Microbiota of the respiratory tract
From a sterility to an ecosystem
The mucous membranes of the respiratory tracts are constantly exposed to microorganisms in the air we breathe. However, for a long time the sub-glottal respiratory tree have been considered as a sterile site in healthy subjects, as a result of mechanical purification phenomena and phagocytosis. A belief that explains the delayed interest to the respiratory microbiota.
Now new microbial identification technologies show that this concept of sterility exists nowhere on our planet. The respiratory tract, including the lungs, is not exception and hosts a fairly developed microbiological ecosystem, essentially including Proteobacteria, Firmicutes, and Bacteroidetes1,2. The origin of this ecosystem is still unknown, even if the environment, diet and intestinal microbiota may contribute to it3.
Dynamic and balance
The configuration of the respiratory microbiota is influenced by several ethnic and environmental factors4,5. By the bidirectional movement of air, mucous and bacteria, without barrier from the nose to the lungs, it is not stationary but well dynamic.
This dynamic configuration is part of a balance game determined by migration, elimination and the reproduction of microorganisms2,5.
Link with the intestinal microbiota
We know today that the intestinal microbiota plays a key role in initiating and adapting the immune response, not only in the digestive tract but also remotely in the lungs6. In fact, a change in the intestinal microbiota may have an impact on the respiratory system promoting the appearance of several allergic or infectious pulmonary diseases.
Health and disease
The configuration of the respiratory microbiota in healthy subjects differs from that of sick people2,7. There are several arguments in favour of its involvement in inflammatory diseases of the respiratory tree3.
The role of the respiratory microbiota in normal condition is not yet elucidated.
Identified only five years ago, the respiratory microbiota will doubtless enable a better understanding of broncho-pulmonary diseases in the coming years.

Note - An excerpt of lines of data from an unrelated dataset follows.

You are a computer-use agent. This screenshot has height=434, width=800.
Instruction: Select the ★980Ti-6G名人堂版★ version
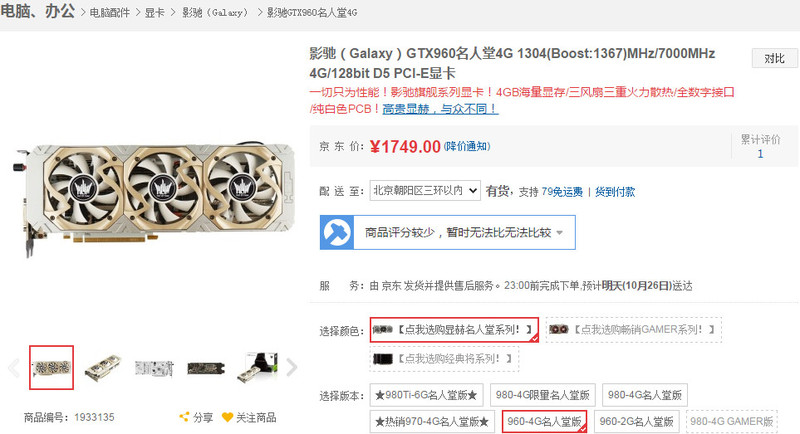(x=426, y=395)
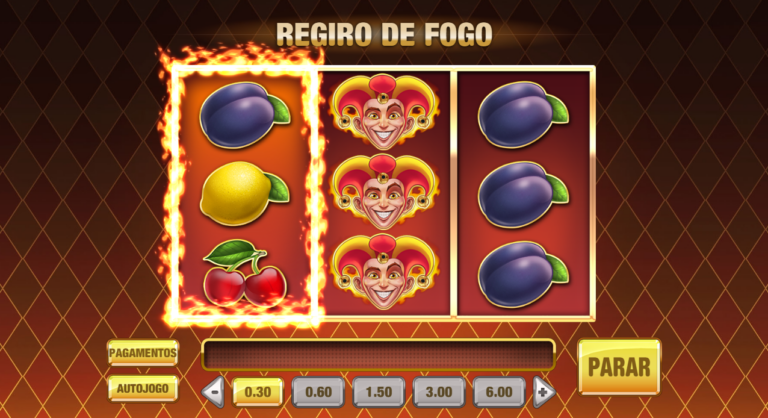
Task: Click the middle joker face symbol
Action: [x=384, y=192]
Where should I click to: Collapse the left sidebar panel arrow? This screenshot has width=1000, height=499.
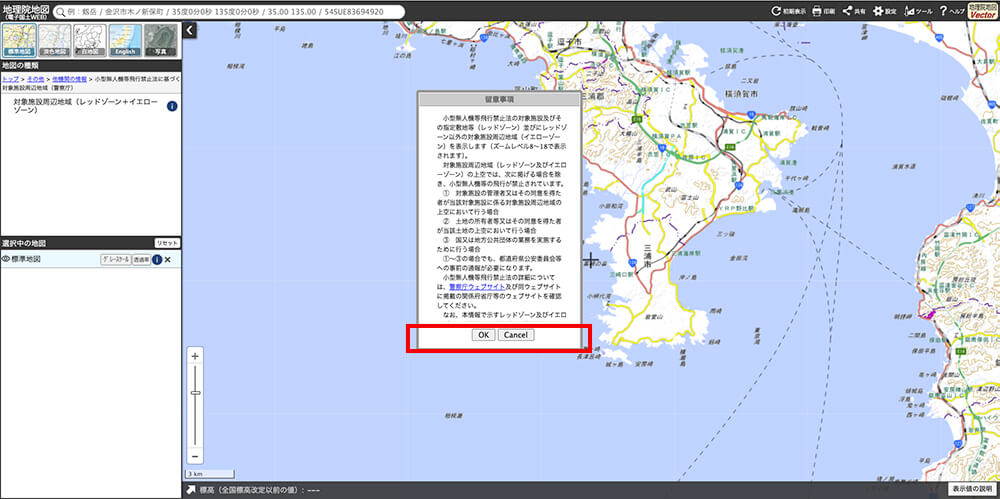190,31
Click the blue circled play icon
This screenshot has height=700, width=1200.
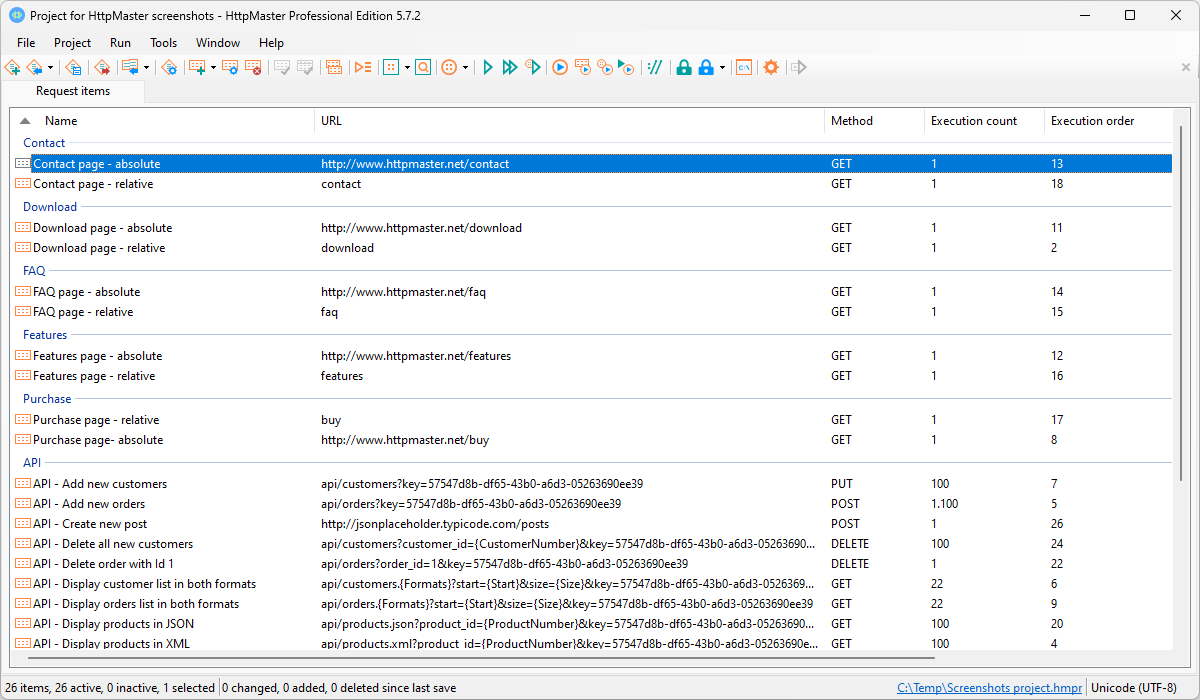coord(560,67)
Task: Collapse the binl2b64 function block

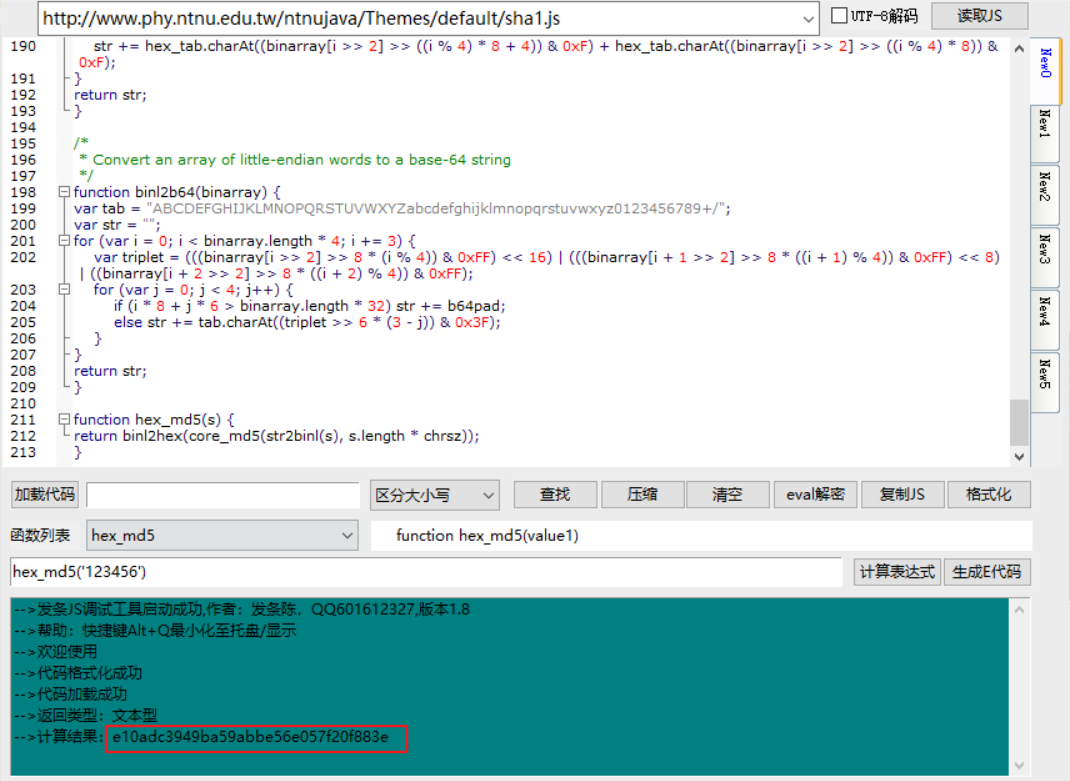Action: [x=62, y=191]
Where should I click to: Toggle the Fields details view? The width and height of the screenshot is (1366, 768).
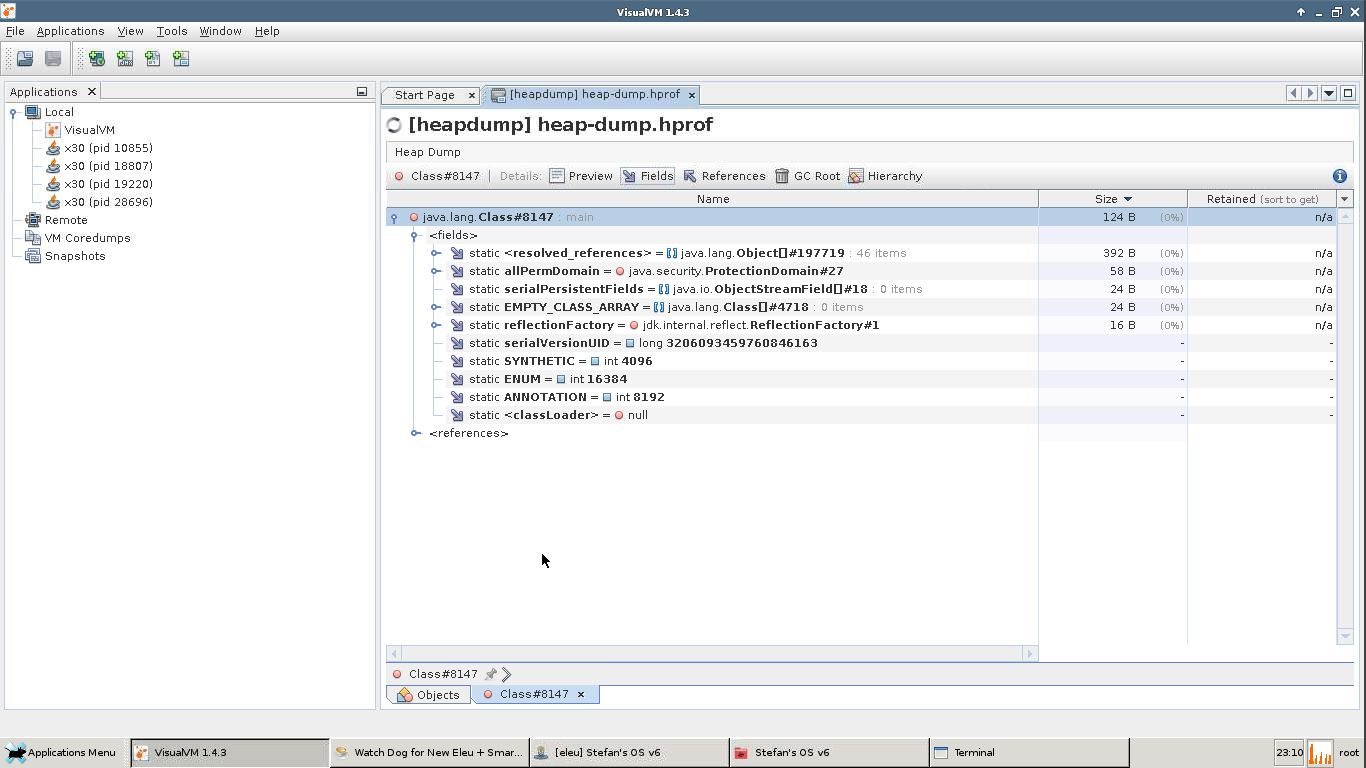(647, 176)

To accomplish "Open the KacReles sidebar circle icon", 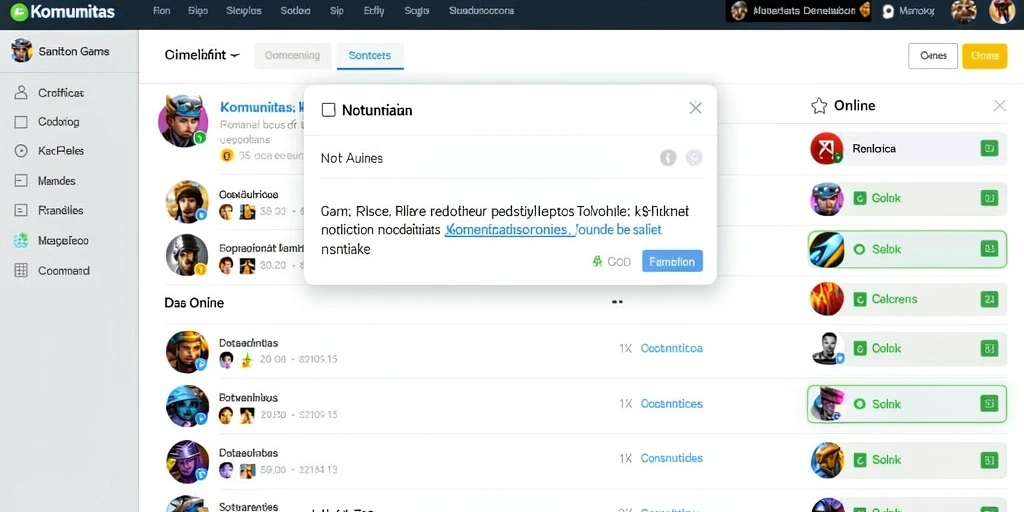I will (21, 151).
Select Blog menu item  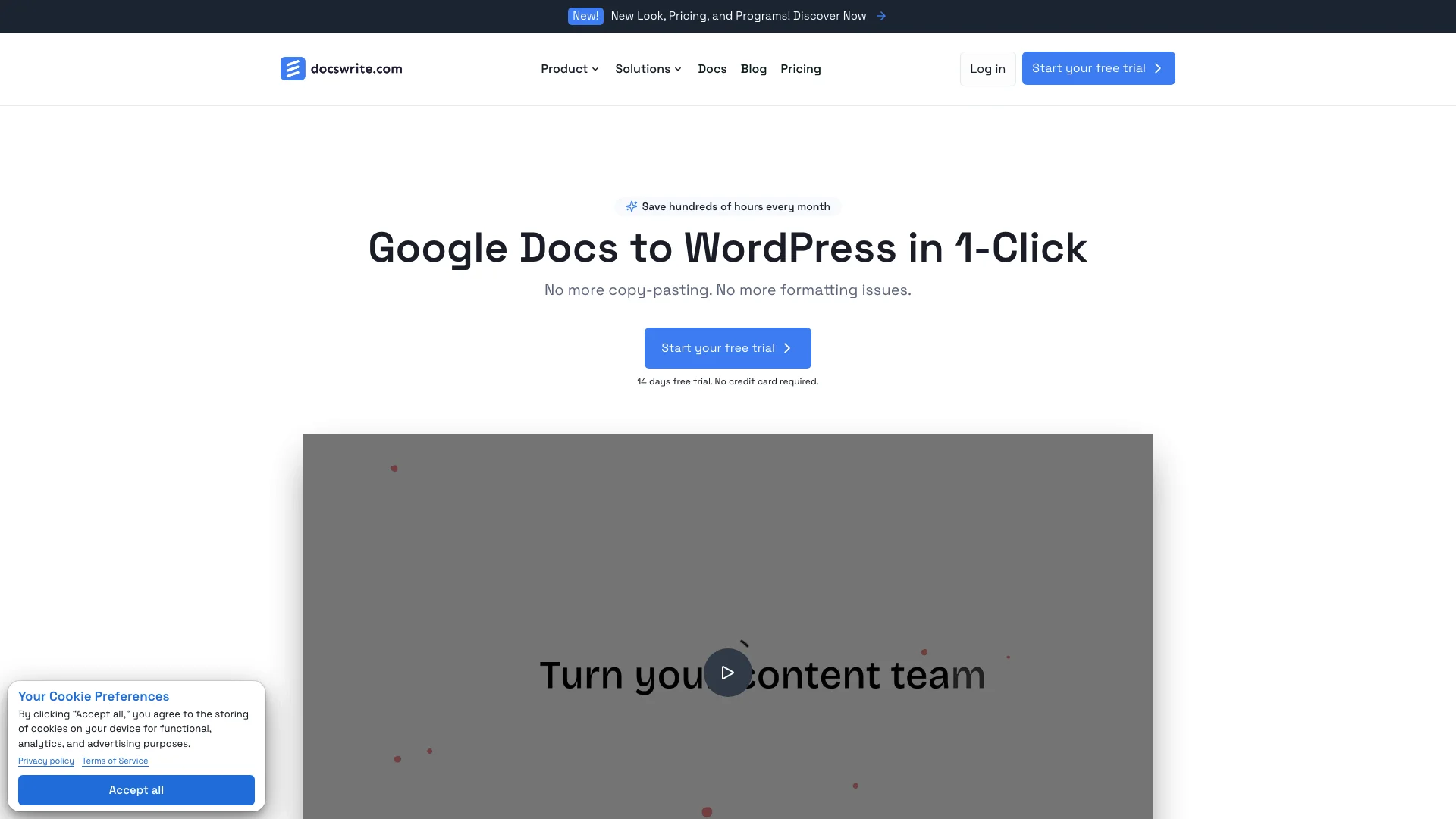tap(754, 68)
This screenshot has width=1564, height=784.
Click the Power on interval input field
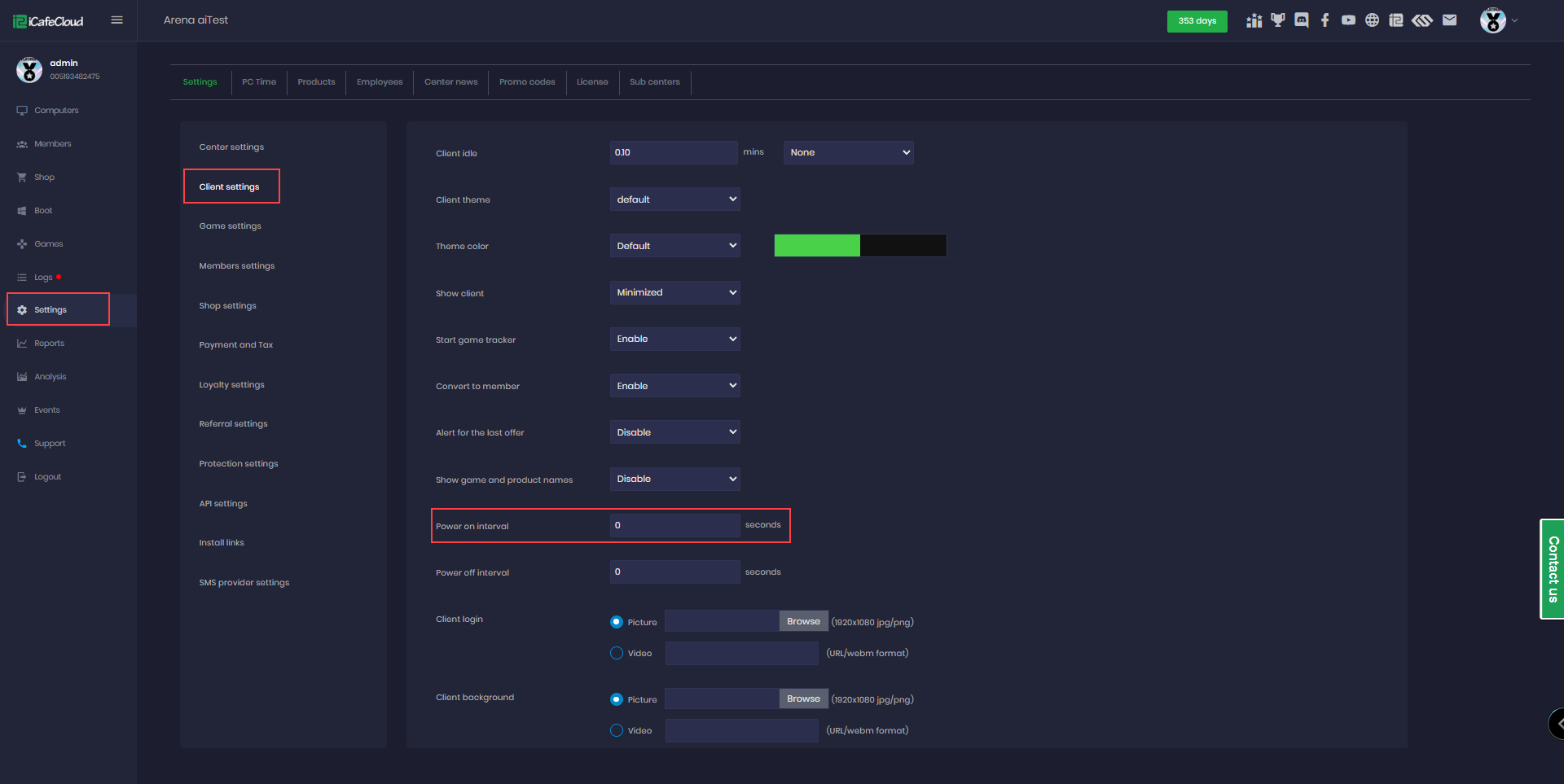[674, 526]
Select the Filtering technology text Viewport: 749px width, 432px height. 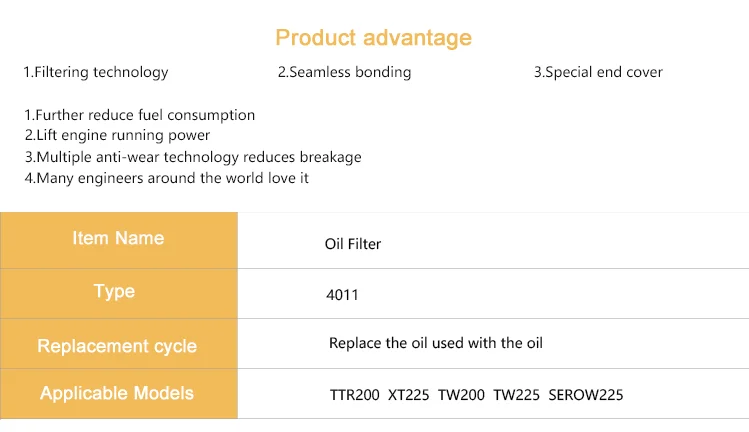(x=96, y=72)
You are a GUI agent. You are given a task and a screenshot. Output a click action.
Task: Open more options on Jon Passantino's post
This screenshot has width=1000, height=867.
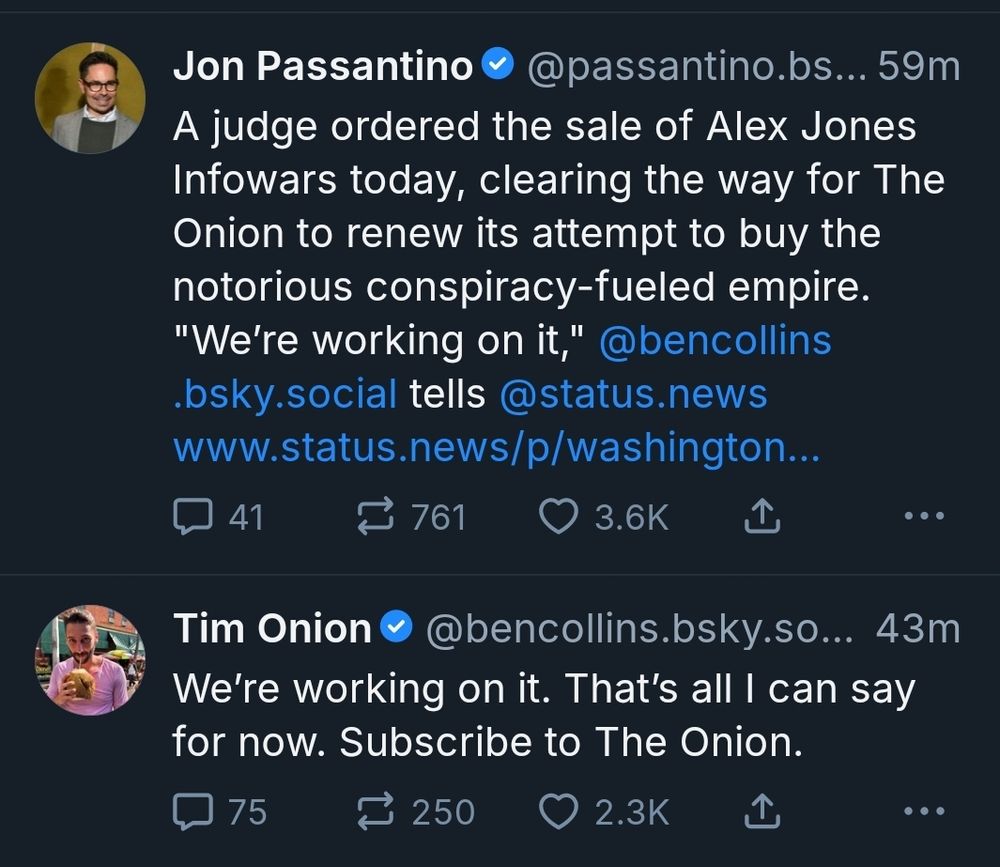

Its study could also lead to therapeutic perspectives, such as the exposure to specific microorganisms to restore the balance and, consequently, to treat certain diseases3. This exposure can be done by the use of probiotics or a possible faecal transplantation.
1 Beck JM, Young VB, Huffnagle GB. The microbiome of the lung. Transl Res. 2012; 160: 258-266.
2 Dickson RP, Erb-Downward JR, Martinez FJ, Huffnagle GB. The microbiome and the respiratory tract. Annu Rev Physiol. 2016; 78: 481-504.
3 Madan JC, Koestler DC, Stanton BA, Davidson L, Moulton LA, Housman ML, Moore JH, Guill MF, Morrison HG, Sogin ML, Hampton TH, Karagas MR, Palumbo PE, Foster JA, Hibberd PL, O’Toole GA. Serial analysis of the gut and respiratory microbiome in cystic fibrosis in infancy: interaction between intestinal and respiratory tracts and impact of nutritional exposures. MBio. 2012; 3. pii: e00251-12.
4 Gollwitzer ES, Marsland BJ. Microbiota abnormalities in inflammatory airway diseases – Potential for therapy. Pharmacol Ther. 2014; 141: 32-39.
5 Dickson RP, Huffnagle GB. The lung microbiome: new principles for respiratory bacteriology in health and disease. PLoS Pathog. 2015; 11: e1004923.
6 Samuelson DR, Welsh DA, Shellito JE. Regulation of lung immunity and host defense by the intestinal microbiota. Front Microbiol. 2015; 6: 1085.
7 Fujimura KE, Lynch SV. Microbiota in allergy and asthma and the emerging relationship with the gut microbiome. Cell Host Microbe. 2015; 17: 592-602.